Find $p,q,r\in \mathbb Q$ such that $r^2-5=p^2$ and $r^2+5=q^2$

Question

Find $p,q,r\in \mathbb Q$ such that $$r^2-5=p^2$$ $$r^2+5=q^2$$ I added and subtracted those two that gave me no luck.

Answer 1

Here is an extension of my comments.

Start from $p^2+q^2=2r^2$. Denote $x=p/r,y=q/r$. Then the equation become $x^2+y^2=2$. We solve all possible rational solutions of the equation $x^2+y^2=2$. It has one solution $P=(1,1)$. Let $Q\ne (1,-1)$ be any other rational point on this circle, then the slope $k$ of $PQ$ is rational. The line equation of $PQ$ can be expressed as $y=k(x-1)+1$. From the line and circle equation one get the $x$-coordinate of $Q$ is $$(1)\quad x_Q=\frac{k^2-2k-1}{k^2+1}.$$

We need to consider another equation $r^2-5=q^2$, which can be rewritten as $$1-\frac{5}{r^2}=x^2.$$ From equation (1), one obtains $$\frac{5}{r^2}=1-x^2=\frac{4k(k-1)(k+1)}{(k^2+1)^2}.$$

Let $Y=(k^2+1)/(2r)$ and $X=k$, the above equation becomes

$$5Y^2=X^3-X, X\ne 0, \pm 1.$$

This equation is equivalent to

$$(2)\quad Y^2=X^3-25 X. X\ne 0, \pm 5.$$

The above elliptic curve has no torsion points other than $X=0,\pm 5$. Since $5$ is a congruent number, the elliptic curve (2) has infinite number solutions. The reference is N.Koblitz' book "Introduction to Elliptic curves and modular forms".

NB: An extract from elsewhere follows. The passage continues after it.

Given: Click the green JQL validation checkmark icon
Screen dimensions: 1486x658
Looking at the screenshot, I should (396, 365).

Here is one solution $p=113279/1494696$, $q=4728001/1494696$, $r=3344161/1494696$ with $k=41^2/(5\cdot 12^2)$.

Here are further details on how to find solutions of your problem. This is essentially proposition 1.1 of Koblitz' book. We call an integer $n$ a congruent number if it is area of a right triangle whose sides are rational numbers, i.e., if there exists $X,Y,Z\in \textbf{Q}$ such that $Z^2=X^2+Y^2$ and $n=\frac{1}{2}XY$. We call $(X,Y,Z)$ a solution of the congruent problem for $n$.

We next consider your problem: (Problem (*)) given a positive integer $n$, is it possible to find rational $p,q,r$ such that $r^2-p^2=n, r^2-q^2=-n$.

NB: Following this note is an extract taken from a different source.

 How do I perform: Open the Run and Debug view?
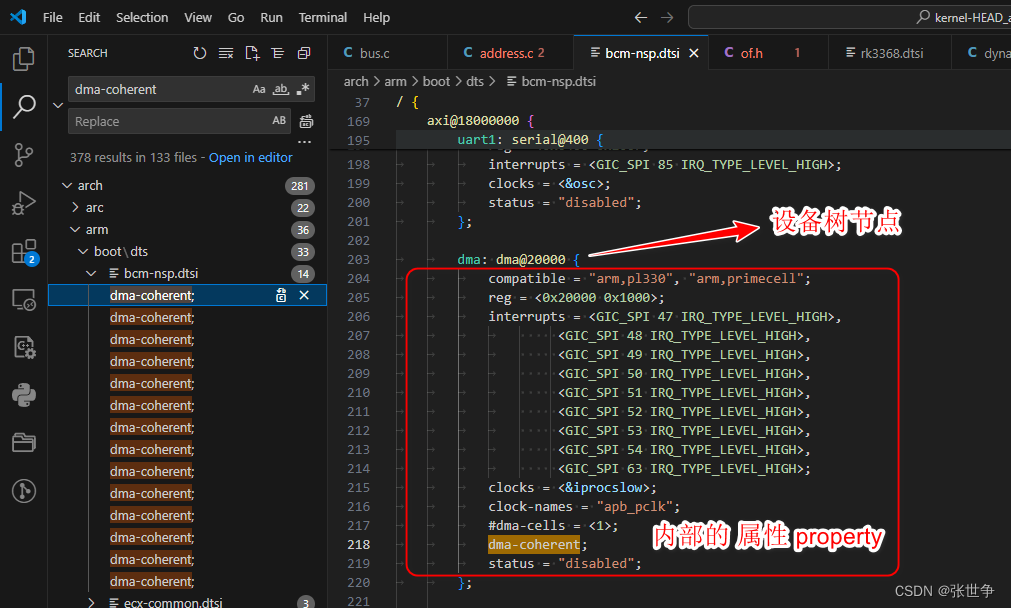(23, 203)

Proposition 1.1 of Koblitz' book says that the above two problems are equivalent in the following way.

Given a solution $(p,q,r)$ of Problem (*), let $X=q+p,Y=q-p,Z=2r$. Then $(X,Y,Z)$ is a solution of the congruent problem for $n$.

Conversely, given a solution of the $X,Y,Z$ of the congruent problem, one can find a solution of the congruent problem by $r=Z/2,q=(X+Y)/2,p=(X-Y)/2$.

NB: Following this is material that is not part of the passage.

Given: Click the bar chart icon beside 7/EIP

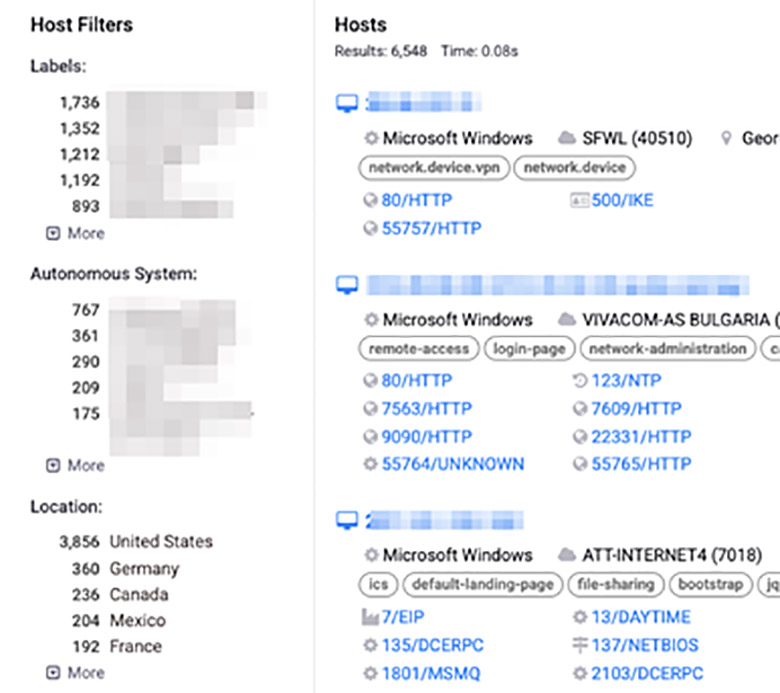Looking at the screenshot, I should click(x=371, y=617).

Now your question becomes how to find a congruent problem for 5. Here is one classical solution $(X=20/3,Y=3/2,Z=41/6)$. Using the above correspondence and this classical solution, one can get an easier solution of your problem $$p=31/12,q=49/12,r=41/12.$$

My previous solution is too complicated, and it also comes from Koblitz' book. The elliptic curve method has at least one advantage: from one solution, one can get infinite number solutions by addition law from the elliptic curve.

In general, the congruent number problem is very hard and probably not solved in its most general form. This is an active area of research.

Answer 2

multiplying $$r^2-5=p^2$$ by $-1$ and adding to the second one we obtain $$10=p^2-q^2$$ wrting this equation in the form $$10=(q-p)(q+p)$$ can you finish now?